▶ Problem statement
From the listing below, copy each line that contains the word "avatar".

Provided material: Begin

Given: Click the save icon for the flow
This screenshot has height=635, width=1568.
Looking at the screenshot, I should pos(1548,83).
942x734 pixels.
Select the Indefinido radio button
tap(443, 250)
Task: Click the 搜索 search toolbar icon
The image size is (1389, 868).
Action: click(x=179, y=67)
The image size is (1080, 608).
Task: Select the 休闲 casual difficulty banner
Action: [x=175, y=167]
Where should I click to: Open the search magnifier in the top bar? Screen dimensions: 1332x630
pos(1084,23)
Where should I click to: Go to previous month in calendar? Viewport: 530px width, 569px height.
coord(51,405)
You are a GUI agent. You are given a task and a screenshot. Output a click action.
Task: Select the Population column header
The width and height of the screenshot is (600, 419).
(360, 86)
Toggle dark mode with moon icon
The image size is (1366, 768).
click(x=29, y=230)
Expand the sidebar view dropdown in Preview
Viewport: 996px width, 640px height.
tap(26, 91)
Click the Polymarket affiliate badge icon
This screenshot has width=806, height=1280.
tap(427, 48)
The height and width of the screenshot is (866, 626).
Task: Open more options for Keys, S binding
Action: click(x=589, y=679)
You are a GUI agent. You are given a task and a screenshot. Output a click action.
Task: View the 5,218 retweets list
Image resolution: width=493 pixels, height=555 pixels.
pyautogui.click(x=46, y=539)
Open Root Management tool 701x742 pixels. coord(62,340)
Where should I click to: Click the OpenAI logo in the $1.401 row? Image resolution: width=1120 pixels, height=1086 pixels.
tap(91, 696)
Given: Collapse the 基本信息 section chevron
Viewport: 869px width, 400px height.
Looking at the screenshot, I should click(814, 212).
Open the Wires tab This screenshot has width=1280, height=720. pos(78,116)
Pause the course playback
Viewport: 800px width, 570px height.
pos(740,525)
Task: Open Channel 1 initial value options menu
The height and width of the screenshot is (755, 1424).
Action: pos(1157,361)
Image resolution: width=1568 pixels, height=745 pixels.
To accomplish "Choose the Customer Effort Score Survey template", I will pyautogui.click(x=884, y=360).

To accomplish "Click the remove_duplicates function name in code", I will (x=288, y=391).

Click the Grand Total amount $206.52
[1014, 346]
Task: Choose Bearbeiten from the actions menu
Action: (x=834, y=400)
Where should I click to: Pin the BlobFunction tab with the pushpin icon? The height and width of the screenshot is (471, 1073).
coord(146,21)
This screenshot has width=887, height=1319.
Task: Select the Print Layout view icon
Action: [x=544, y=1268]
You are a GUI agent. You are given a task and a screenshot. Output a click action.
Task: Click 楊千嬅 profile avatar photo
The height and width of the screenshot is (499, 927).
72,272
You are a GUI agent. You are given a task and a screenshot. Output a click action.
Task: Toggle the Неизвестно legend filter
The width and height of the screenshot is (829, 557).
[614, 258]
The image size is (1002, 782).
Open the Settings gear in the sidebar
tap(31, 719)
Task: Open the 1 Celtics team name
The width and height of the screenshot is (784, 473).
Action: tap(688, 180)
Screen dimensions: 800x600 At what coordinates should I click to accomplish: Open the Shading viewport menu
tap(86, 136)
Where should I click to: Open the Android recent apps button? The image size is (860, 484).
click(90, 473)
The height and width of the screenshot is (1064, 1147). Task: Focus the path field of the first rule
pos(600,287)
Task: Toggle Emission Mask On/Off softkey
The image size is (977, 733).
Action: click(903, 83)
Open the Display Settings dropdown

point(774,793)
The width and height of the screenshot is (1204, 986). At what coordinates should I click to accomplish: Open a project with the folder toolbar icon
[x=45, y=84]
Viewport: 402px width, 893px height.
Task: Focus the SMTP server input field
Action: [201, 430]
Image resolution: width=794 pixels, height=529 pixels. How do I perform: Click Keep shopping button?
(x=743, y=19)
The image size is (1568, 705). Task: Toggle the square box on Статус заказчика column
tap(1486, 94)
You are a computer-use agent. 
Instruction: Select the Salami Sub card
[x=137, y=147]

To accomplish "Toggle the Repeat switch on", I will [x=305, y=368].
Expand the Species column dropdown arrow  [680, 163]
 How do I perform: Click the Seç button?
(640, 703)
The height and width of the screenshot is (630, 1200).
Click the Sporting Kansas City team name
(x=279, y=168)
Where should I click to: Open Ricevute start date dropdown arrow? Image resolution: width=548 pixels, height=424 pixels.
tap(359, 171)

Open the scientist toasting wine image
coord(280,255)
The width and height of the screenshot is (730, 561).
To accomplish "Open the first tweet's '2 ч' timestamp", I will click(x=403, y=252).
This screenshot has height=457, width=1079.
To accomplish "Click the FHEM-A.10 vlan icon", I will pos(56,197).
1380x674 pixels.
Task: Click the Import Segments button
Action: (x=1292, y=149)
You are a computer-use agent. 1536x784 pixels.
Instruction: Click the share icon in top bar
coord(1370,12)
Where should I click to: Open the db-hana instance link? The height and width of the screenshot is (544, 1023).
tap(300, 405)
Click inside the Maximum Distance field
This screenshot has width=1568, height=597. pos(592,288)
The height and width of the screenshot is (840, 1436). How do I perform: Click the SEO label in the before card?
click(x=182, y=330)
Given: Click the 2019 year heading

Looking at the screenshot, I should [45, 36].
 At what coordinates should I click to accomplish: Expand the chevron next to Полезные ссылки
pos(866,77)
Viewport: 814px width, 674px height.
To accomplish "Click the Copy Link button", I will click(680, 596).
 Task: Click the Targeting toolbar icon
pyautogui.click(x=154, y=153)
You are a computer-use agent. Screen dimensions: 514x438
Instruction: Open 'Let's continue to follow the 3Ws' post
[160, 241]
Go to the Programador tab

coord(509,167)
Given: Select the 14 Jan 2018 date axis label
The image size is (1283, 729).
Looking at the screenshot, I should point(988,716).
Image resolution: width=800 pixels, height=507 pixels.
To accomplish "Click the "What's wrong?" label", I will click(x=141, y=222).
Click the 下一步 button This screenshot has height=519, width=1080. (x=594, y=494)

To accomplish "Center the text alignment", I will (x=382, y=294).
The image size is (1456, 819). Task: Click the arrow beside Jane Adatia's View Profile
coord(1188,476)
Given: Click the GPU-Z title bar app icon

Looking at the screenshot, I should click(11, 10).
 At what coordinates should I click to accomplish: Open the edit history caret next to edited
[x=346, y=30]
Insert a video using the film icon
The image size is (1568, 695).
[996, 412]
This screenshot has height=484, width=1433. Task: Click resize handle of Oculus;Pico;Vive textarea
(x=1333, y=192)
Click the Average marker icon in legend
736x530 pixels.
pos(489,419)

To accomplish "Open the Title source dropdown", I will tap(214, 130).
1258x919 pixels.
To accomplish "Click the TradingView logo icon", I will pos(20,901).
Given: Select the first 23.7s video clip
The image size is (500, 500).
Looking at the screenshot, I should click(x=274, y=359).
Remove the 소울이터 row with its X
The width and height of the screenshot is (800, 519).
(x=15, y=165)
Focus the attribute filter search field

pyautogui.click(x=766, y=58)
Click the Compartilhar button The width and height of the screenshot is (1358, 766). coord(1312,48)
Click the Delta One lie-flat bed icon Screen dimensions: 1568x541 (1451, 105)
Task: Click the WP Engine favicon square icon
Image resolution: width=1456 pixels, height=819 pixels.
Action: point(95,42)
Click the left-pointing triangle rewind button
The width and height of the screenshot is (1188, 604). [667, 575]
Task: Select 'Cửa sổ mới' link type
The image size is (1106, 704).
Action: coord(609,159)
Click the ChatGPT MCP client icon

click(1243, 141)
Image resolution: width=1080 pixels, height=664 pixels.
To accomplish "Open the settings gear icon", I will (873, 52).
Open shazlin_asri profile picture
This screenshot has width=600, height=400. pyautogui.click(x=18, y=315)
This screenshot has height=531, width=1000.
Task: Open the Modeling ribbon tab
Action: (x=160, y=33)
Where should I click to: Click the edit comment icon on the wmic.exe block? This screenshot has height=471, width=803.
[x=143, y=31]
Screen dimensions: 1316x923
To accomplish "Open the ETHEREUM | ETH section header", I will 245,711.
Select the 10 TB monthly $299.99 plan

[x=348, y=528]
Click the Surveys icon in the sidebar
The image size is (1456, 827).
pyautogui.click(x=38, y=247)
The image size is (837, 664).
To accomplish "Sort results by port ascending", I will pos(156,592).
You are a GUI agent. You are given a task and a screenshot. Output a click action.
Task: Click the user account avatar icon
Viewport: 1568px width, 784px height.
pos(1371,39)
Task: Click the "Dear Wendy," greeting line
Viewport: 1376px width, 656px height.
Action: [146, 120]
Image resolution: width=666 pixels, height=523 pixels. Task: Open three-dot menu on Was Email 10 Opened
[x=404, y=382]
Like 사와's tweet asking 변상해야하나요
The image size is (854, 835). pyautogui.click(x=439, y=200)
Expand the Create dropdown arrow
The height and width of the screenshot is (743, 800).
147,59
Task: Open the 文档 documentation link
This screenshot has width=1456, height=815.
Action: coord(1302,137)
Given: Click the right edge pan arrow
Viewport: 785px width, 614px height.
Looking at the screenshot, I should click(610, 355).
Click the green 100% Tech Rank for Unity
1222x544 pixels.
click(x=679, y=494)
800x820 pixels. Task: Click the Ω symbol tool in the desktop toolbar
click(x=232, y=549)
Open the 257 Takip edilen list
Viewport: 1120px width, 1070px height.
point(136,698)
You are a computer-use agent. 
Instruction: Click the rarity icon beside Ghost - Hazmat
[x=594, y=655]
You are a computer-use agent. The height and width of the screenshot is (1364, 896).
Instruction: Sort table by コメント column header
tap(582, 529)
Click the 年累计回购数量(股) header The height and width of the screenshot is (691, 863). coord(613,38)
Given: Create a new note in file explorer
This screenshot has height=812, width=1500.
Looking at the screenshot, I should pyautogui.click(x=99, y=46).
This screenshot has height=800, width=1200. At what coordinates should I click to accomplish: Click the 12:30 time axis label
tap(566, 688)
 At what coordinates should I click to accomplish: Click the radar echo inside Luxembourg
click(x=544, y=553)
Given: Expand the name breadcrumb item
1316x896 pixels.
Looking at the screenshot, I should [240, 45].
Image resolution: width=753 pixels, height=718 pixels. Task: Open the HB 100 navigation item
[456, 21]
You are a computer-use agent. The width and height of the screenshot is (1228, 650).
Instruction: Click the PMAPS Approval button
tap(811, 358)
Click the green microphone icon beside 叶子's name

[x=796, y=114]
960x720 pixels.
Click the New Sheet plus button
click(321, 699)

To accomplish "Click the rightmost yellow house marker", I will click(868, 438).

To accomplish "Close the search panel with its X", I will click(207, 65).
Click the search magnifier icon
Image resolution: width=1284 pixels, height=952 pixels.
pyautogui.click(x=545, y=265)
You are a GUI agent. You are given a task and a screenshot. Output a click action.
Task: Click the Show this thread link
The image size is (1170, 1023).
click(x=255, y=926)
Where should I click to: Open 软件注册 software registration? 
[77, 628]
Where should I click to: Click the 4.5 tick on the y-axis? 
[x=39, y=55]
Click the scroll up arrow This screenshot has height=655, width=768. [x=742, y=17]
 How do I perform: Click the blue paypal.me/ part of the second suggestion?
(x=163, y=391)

Provided material: End

▶ Result below
Task: Click 楊千嬅 profile avatar photo
Task: Click the user account avatar icon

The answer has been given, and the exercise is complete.